For every entry below, give it back exactly and leave out any image.

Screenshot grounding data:
◇ ◇ ◇ ◇ ◇ ◇ ◇

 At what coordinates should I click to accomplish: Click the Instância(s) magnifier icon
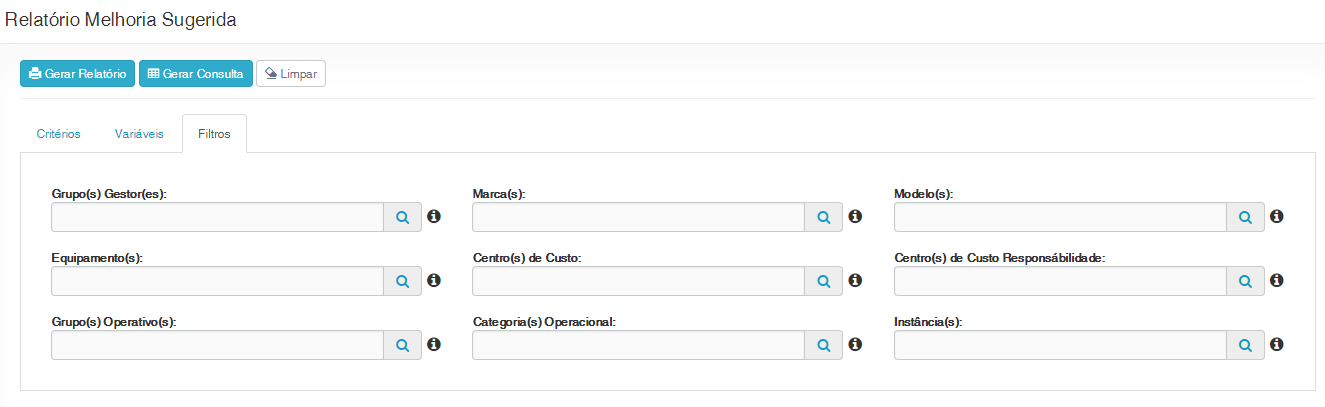(x=1246, y=345)
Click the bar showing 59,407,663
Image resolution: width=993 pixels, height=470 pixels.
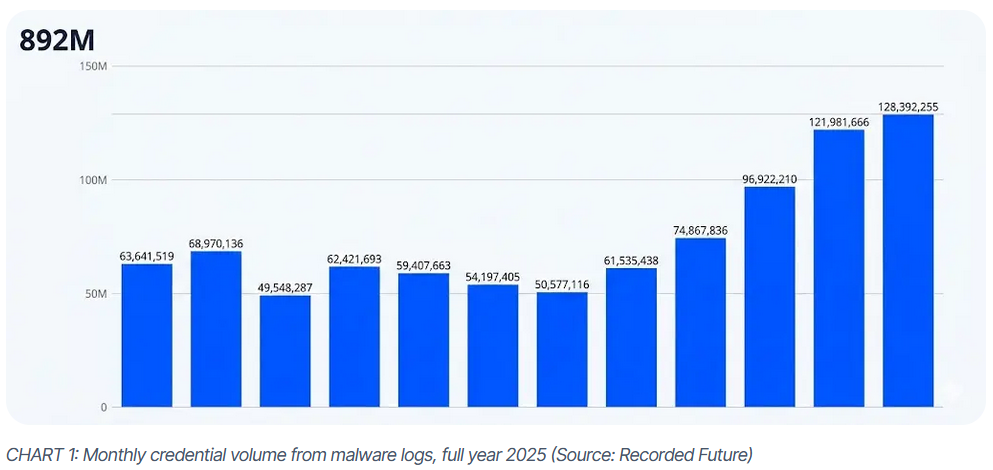pos(423,340)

◇ ◇ ◇ ◇ ◇ ◇ ◇

- **Exercise answer**:
 At what coordinates should I click to accomplish: Click the Instância(s) magnifier icon
(x=1246, y=345)
Click the bar showing 59,407,663
Image resolution: width=993 pixels, height=470 pixels.
pos(423,340)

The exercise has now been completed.